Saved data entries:
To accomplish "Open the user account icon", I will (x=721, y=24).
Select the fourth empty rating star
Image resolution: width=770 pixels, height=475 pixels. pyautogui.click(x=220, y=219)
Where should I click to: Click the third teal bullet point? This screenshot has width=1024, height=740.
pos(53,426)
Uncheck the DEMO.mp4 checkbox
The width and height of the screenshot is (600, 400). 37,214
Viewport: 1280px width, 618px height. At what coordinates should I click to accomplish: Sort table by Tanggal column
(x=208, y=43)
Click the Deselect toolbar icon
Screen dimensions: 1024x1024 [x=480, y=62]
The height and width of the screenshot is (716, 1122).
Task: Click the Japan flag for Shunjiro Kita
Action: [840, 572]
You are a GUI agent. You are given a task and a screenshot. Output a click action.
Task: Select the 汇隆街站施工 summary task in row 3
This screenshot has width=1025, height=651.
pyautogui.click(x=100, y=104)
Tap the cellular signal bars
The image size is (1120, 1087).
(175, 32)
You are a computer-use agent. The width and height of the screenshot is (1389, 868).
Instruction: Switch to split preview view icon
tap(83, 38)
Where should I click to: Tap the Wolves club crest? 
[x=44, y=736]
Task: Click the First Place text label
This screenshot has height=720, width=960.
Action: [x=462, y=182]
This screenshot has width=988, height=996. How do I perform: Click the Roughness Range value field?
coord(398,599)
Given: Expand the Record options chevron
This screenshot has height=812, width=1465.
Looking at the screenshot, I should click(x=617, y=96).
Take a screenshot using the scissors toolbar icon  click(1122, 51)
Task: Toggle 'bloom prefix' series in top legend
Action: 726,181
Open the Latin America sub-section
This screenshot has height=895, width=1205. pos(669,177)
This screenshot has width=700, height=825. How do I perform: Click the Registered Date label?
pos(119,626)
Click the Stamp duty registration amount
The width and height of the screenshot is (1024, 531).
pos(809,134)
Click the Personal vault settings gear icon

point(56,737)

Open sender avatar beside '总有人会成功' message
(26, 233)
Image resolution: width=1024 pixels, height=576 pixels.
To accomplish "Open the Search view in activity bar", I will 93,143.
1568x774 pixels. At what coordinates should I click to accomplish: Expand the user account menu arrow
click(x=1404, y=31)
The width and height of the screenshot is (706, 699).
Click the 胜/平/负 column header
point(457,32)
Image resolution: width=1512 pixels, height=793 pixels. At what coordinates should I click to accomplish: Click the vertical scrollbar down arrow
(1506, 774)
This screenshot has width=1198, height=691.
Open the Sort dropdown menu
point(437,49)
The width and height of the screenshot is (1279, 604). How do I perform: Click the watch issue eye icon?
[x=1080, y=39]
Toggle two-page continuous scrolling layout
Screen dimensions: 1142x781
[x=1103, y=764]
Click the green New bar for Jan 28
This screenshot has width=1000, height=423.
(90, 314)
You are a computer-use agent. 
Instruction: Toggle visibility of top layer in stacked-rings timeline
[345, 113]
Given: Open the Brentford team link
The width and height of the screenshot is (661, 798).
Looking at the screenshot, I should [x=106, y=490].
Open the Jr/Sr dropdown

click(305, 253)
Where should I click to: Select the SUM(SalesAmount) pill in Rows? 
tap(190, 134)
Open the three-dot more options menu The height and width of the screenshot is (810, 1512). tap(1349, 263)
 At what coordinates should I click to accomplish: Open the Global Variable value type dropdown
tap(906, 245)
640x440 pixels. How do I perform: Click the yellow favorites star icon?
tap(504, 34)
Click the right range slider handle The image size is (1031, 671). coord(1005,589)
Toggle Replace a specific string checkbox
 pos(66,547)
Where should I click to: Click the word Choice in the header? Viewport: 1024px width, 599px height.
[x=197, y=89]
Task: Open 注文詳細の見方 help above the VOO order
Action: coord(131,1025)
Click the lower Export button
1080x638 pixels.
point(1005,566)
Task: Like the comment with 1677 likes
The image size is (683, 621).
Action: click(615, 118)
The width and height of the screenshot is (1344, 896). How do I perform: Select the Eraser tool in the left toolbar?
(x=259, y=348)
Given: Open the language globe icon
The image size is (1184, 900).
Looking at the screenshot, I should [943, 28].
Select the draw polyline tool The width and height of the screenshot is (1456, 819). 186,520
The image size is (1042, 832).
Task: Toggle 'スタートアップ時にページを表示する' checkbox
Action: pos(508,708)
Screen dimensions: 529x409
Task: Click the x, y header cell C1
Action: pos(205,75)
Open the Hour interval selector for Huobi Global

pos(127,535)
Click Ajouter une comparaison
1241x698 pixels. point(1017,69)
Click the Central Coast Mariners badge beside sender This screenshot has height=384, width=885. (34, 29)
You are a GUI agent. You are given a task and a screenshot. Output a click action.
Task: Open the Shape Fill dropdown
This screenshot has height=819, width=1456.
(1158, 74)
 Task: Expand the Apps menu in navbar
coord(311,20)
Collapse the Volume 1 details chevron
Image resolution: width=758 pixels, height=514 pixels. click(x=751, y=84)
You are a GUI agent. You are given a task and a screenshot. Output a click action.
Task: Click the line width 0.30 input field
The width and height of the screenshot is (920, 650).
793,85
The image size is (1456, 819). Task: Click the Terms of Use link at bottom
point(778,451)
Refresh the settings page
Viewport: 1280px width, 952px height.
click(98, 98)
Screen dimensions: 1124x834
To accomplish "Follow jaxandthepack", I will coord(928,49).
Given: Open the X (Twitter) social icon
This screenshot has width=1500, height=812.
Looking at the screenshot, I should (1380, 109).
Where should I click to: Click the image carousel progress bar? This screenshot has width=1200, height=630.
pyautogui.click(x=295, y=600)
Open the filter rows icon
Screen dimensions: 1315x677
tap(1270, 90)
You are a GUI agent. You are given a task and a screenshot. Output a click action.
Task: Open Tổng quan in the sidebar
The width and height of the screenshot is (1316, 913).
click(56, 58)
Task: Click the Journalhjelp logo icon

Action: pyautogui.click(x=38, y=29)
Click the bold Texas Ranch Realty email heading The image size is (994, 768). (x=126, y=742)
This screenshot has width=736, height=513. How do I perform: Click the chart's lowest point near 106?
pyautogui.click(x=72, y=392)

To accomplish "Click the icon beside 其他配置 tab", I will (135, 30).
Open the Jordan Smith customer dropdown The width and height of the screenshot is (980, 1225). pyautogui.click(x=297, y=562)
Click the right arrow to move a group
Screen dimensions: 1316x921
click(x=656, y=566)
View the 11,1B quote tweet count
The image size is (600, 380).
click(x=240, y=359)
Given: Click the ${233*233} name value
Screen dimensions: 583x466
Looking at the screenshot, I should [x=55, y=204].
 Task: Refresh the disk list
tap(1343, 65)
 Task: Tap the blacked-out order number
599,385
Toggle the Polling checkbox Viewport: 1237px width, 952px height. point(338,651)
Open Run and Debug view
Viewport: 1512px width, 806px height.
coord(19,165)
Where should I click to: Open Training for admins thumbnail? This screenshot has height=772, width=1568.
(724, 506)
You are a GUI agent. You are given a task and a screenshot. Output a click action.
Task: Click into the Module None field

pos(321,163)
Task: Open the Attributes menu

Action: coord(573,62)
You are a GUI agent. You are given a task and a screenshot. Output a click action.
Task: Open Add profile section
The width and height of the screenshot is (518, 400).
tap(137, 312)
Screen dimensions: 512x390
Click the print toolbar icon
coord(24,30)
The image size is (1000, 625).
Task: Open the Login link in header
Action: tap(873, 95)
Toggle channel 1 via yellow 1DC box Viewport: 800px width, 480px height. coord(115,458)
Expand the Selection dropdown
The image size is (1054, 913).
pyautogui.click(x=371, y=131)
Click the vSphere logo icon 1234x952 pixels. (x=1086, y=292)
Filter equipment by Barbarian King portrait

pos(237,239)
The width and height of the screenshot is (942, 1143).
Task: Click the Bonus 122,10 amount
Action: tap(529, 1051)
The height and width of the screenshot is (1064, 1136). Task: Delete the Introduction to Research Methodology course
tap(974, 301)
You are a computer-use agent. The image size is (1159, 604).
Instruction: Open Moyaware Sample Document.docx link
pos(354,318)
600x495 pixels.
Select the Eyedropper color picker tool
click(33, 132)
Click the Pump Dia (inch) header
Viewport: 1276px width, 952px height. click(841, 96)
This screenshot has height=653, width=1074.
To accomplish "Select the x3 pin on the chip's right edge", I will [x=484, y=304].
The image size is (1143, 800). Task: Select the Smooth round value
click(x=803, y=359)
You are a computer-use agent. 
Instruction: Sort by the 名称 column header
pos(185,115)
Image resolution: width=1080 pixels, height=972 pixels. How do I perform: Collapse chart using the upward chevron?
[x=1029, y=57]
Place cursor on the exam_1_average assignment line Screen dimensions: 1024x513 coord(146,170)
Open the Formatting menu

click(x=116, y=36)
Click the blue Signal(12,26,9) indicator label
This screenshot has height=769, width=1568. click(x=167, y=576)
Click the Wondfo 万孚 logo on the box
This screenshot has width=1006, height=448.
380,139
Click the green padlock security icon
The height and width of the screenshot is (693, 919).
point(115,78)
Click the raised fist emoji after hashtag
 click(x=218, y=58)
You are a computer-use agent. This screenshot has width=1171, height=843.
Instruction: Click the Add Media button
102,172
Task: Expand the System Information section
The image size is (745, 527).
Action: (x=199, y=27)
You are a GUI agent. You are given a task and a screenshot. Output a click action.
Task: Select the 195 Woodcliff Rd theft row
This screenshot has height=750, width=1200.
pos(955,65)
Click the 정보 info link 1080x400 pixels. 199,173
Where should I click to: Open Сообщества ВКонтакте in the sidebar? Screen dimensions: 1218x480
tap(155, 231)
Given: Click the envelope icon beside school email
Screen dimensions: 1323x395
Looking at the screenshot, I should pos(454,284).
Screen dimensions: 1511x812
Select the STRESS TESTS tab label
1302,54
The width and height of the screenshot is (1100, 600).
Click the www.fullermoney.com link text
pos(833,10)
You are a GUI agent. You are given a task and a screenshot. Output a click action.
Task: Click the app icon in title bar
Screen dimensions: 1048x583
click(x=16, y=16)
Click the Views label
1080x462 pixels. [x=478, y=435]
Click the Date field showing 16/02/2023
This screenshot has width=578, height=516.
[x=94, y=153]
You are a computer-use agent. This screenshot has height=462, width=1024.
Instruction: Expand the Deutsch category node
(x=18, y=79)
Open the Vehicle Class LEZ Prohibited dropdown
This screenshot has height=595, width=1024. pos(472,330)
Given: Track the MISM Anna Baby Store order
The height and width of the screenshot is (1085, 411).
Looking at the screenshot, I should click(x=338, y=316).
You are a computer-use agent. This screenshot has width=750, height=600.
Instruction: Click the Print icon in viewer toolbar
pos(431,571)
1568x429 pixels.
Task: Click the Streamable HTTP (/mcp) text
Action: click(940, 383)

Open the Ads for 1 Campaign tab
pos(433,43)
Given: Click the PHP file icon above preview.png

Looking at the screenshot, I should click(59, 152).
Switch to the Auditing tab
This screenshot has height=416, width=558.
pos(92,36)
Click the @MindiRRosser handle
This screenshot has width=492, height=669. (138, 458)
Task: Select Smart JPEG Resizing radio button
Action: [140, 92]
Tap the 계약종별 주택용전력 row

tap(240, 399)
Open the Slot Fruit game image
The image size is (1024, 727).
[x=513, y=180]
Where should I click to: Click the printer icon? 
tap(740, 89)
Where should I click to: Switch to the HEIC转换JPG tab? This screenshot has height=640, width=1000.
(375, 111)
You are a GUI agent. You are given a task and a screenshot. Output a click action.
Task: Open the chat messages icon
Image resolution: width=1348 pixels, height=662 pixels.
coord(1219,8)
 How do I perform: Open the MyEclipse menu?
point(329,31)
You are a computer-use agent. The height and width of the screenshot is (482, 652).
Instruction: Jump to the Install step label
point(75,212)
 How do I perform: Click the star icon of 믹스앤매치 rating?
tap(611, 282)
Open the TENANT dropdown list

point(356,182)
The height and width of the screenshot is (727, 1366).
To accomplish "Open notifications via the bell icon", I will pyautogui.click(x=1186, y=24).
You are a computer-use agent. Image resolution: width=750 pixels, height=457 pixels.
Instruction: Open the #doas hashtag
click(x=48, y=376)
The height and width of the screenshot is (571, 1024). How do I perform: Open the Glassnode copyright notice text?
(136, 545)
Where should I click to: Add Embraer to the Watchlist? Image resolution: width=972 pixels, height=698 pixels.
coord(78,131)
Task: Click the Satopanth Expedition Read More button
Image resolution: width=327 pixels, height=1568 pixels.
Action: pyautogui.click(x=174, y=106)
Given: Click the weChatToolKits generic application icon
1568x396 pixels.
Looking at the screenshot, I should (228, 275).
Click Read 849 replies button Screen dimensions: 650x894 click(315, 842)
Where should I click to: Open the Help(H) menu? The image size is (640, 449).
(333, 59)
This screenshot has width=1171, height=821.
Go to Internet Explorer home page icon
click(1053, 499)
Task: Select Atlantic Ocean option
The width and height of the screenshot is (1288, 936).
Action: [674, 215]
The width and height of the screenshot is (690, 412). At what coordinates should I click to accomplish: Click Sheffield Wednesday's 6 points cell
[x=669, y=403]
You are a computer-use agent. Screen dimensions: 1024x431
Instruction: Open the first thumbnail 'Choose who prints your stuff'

Exercise description:
Take each line above that contains "Read" and copy it out.

Task result:
Task: Click the Satopanth Expedition Read More button
Click Read 849 replies button Screen dimensions: 650x894 click(315, 842)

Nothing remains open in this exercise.